In order to deal with these claims, we must remain cognizant of the fact that only two sources are cited by this article. One is this link to a crime archive Web site from which a substantial portion of text is directly copied and pasted. The other is an article written by Lyndon LaRouche himself in 2007 entitled “The Mask of Nancy Pelosi: The Force of Tragedy.” Neither of these are peer reviewed journals or fact checked news outlets. With that in mind, let’s examine some of the facts of the case from reputable, fact checked outlets.
First, he was not a member of just one gun club, but two. London’s very own newspaper, The Independent, reported on April 28, 2002 that he was a member of both the Erfurt Shooting Club and the Police Sports Club. Second, and perhaps most tellingly, during his rampage, he didn’t try and kill everyone he came across in the same way Cho would do at Virginia Tech. Instead, as reported by The Observer on April 28, 2002, “Erfurt’s police chief, Rainer Grube, said that several times the killer ran into his former schoolmates, yet ignored them.” As it was, this killer’s real targets were his former teachers, individuals who, it should be remembered, were responsible for his expulsion from school. As The Observer goes on to point out, “In eastern Germany particularly, where the unemployment rate is double the national average, this would have been a heavy blow.”

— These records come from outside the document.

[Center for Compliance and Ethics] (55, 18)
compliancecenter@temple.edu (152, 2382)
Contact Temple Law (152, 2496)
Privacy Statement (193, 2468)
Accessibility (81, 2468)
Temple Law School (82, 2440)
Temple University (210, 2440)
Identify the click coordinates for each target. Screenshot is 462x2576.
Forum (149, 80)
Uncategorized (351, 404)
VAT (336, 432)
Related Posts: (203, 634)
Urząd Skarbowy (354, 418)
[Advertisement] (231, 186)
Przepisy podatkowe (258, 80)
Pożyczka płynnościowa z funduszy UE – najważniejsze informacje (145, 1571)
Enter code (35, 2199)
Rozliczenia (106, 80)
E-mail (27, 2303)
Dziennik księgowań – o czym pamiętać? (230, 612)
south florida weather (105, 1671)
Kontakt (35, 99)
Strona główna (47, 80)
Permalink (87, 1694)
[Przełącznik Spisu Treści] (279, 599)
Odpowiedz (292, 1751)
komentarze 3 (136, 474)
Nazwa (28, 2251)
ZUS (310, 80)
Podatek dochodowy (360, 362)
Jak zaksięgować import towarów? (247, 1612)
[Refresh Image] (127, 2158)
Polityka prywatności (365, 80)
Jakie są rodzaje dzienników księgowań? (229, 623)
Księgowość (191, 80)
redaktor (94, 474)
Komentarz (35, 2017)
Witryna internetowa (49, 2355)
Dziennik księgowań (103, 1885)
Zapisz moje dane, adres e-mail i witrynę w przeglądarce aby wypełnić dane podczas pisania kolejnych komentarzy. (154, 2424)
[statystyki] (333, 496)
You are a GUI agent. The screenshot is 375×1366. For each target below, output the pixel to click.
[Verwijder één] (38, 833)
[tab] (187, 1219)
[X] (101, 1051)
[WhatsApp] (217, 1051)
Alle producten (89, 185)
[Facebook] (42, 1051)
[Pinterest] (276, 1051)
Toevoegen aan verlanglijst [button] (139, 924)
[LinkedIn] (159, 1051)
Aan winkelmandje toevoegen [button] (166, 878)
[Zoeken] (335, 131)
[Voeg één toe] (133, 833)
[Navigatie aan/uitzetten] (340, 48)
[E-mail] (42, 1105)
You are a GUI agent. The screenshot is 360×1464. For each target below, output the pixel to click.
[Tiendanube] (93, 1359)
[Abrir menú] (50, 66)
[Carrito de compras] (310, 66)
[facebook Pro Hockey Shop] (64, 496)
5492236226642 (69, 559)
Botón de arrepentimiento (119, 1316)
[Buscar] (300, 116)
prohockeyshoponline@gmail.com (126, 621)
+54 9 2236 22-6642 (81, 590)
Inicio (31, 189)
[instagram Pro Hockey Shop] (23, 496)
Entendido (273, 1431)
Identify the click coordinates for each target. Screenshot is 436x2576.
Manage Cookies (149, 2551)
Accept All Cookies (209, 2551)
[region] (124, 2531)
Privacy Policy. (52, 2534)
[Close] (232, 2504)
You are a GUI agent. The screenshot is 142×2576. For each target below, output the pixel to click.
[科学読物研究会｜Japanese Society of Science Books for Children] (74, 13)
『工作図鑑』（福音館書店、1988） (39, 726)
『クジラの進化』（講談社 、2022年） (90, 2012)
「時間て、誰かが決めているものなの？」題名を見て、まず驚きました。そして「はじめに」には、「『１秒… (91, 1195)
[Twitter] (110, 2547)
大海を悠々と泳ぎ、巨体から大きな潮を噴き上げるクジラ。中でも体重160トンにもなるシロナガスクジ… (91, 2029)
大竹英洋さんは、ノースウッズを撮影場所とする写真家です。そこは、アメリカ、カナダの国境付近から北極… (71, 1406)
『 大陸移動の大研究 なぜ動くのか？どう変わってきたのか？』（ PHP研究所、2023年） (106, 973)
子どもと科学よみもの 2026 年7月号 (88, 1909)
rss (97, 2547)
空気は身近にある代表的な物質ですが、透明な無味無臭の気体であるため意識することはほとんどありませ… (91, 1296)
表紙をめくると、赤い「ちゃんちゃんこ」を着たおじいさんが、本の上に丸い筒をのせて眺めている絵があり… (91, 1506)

Does this sound like someone conditioned to kill and trained by first person shooters? Hardly. If he had learned to kill and been conditioned by these kinds of games, he would have gunned everyone down to increase his “score.” Furthermore, his motivation, revenge, is quite common in cases of murder outside of school zones. Don’t take my word for it. Do your own Google Internet Search, and you’re still going to come up with more news items for revenge killings than sources cited in either of the LaRouche-sponsored essays in question. (I came up with 220,000 hits, but your mileage may vary.)